Die Relation andererseits als das Verhältnis des Wirkenden zum Leidenden bedeutet ein Verhältnis des Vermögens zu wirken und des Vermögens zu leiden und der Betätigung dieser Vermögen. Das Verhältnis des Wärme Spendenden zu dem für die Wärme Empfänglichen ist solch ein Verhältnis des Vermögens, das Verhältnis des Erwärmenden aber zum Erwärmten, des Trennenden zum Getrennten ein Verhältnis der Betätigung des Vermögens. Zahlenverhältnisse dagegen lassen diese Bedeutung der Betätigung eines Vermögens nicht oder doch nur in der an anderer Stelle dargelegten Weise zu; von Betätigung im Sinne der Bewegung kann hier nicht die Rede sein. Das Verhältnis im Sinne des Vermögens verbindet sich mitunter auch mit einem Zeitverhältnis, z.B. als Verhältnis dessen, was hervorgebracht hat zu[307] dem was hervorgebracht worden ist, und dessen was hervorbringen wird zu dem was hervorgebracht werden wird. In diesem Sinne spricht man von Vater und Sohn; das eine ist dann das was die Wirkung geübt, das andere das was die Wirkung erfahren hat. Es gibt ferner Relationen, die auf der Privation des Vermögens beruhen; so bei dem was des Vermögens entbehrt und was auch danach benannt wird, z.B. das Unsichtbare.

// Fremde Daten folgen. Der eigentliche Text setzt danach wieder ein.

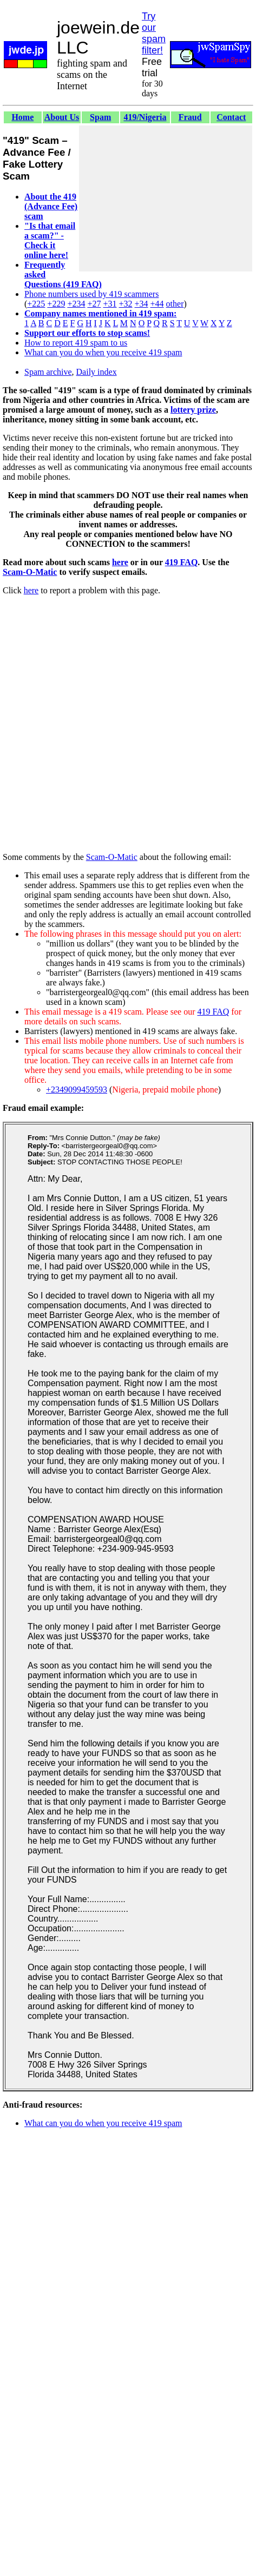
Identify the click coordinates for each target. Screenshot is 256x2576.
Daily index (96, 371)
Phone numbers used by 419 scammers (91, 294)
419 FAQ (181, 562)
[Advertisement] (165, 198)
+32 (125, 303)
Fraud (190, 117)
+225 (36, 303)
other (175, 303)
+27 (94, 303)
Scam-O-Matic (30, 572)
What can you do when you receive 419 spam (103, 352)
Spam (100, 117)
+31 (109, 303)
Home (22, 117)
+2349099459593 (76, 1089)
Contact (231, 117)
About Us (61, 117)
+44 (157, 303)
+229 (56, 303)
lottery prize (193, 409)
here (120, 562)
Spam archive (48, 371)
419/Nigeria (144, 117)
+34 (141, 303)
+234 (76, 303)
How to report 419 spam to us (75, 342)
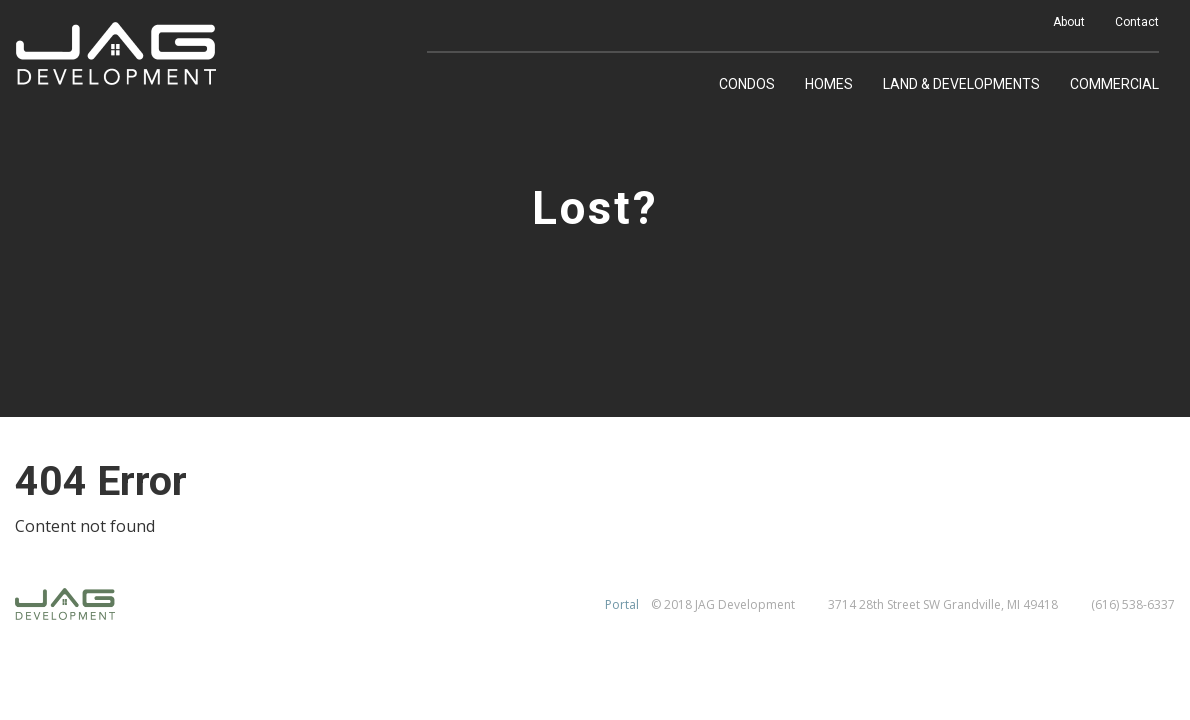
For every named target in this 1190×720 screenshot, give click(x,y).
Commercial (1114, 84)
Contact (1137, 22)
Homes (829, 84)
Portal (622, 604)
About (1069, 22)
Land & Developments (961, 84)
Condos (747, 84)
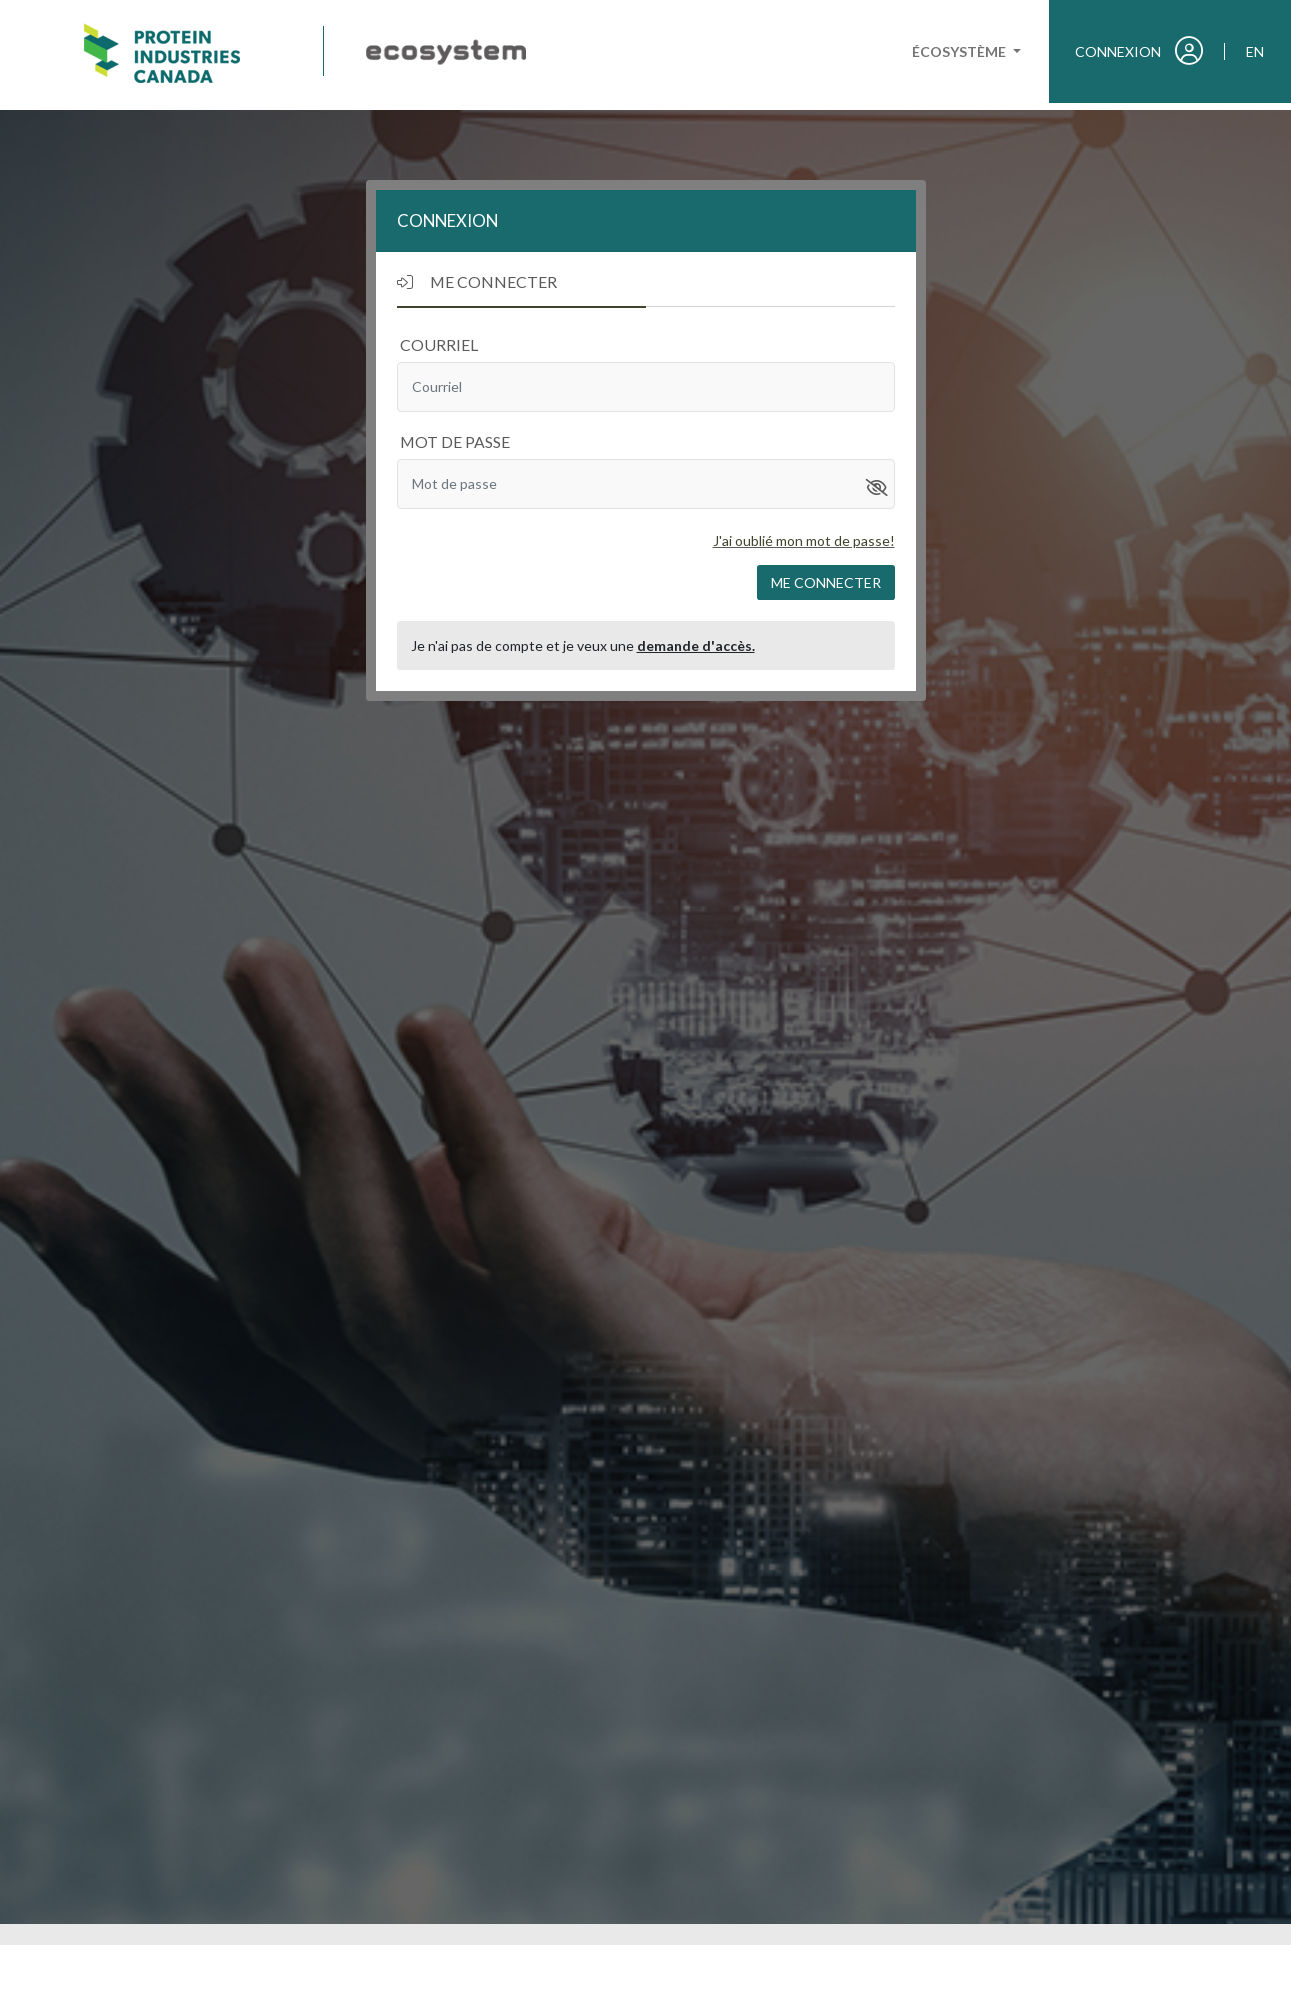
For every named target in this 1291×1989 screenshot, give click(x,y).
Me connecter (826, 582)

Wo von Relation im Sinne der Zahl und des Vermögens gesprochen wird, da steht etwas in Relation immer dadurch, daß es schon seinem Wesen nach als in Beziehung zu etwas anderem stehend gedacht wird, und nicht dadurch, daß noch erst etwas anderes in Beziehung dazu träte. Dagegen was meßbar, was erkennbar, was denkbar heißt, das heißt etwas Relatives dadurch, daß ein anderes zu ihm in Beziehung gesetzt wird. Denn wenn man etwas denkbar nennt, so meint man damit, daß eine Denktätigkeit sich darauf bezieht; dagegen steht die Denktätigkeit nicht in Relation zu dem Objekt, das sie im Denken erfaßt; denn das hieße nur dasselbe zweimal sagen. Ebenso bedeutet das Sehen das Sehen eines Gegenstandes, nicht das Sehen eines Gesehenen überhaupt, obwohl sich auch dies in Wahrheit sagen ließe, sondern bestimmter bezogen auf eine Farbe oder etwas anderes dergleichen. Sonst würde nur zweimal dasselbe gesagt werden, nämlich daß das Sehen das Sehen dessen wäre, dessen Sehen es ist.

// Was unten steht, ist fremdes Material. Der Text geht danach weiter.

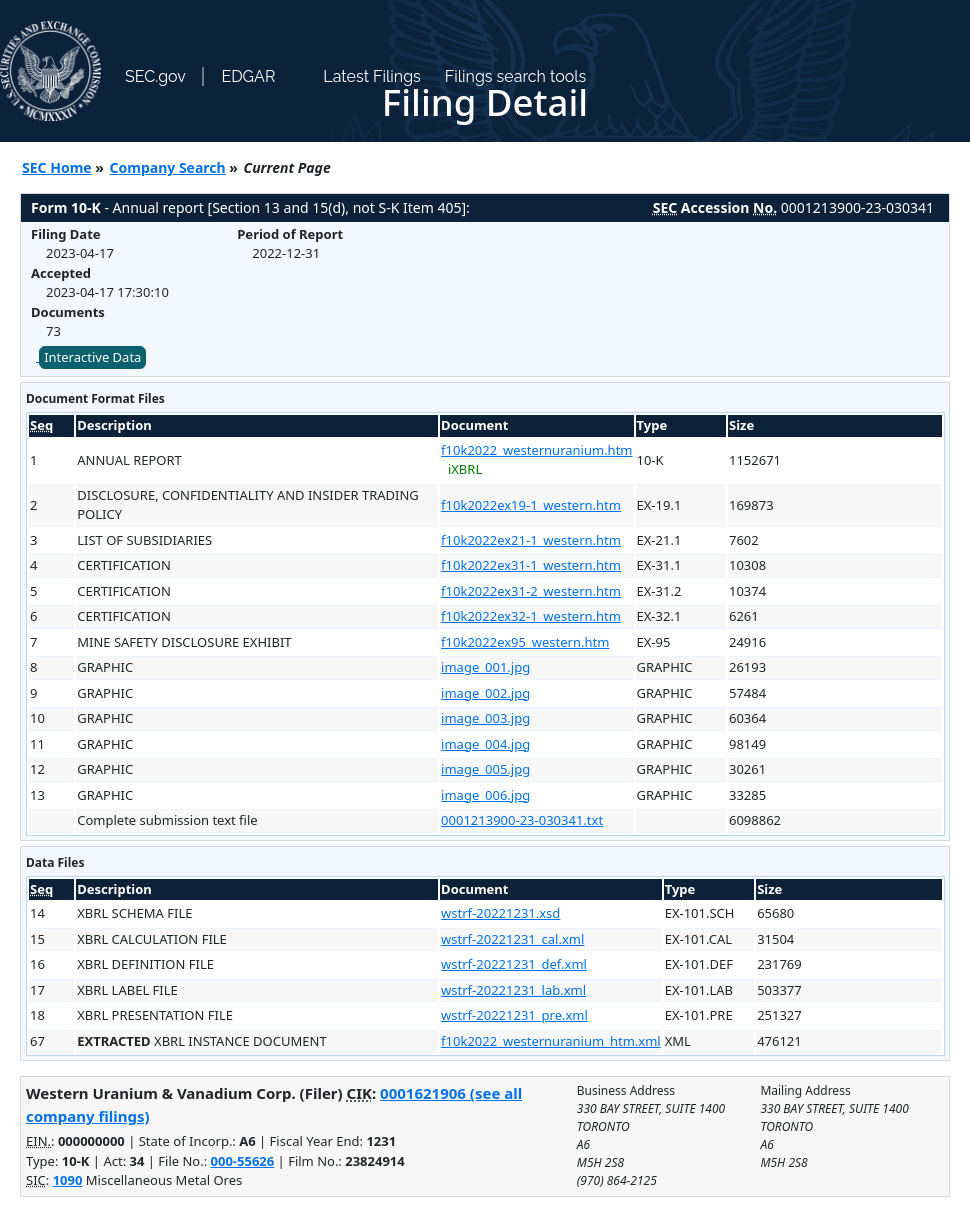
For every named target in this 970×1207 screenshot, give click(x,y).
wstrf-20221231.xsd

Was nun als an sich relativ ausgesagt wird, das wird teils in dieser Weise ausgesagt, teils wenn die Gattung, zu der es gehört, ein Relatives ist. So ist die Heilkunde etwas Relatives, weil die Gattung, zu der sie gehört, nämlich die Wissenschaft, für etwas Relatives gilt. Ferner ist etwas an sich relativ, sofern das, dessen Bestimmung es ist, als Relatives gemeint ist. So die Gleichheit, weil das Gleiche, und die Ähnlichkeit, weil das Ähnliche etwas Relatives ist. Anderes ist relativ nur in akzidentiellem Sinne. So ist ein Mensch ein Relatives, weil er akzidentiell das Doppelte von einem anderen und weil doppelt etwas Relatives ist, oder das Weiße ist relativ, falls einem und demselben Gegenstande beides zukommt, doppelt so groß und weiß zu sein.

Quelle:
Aristoteles: Metaphysik. Jena 1907, S. 304-308.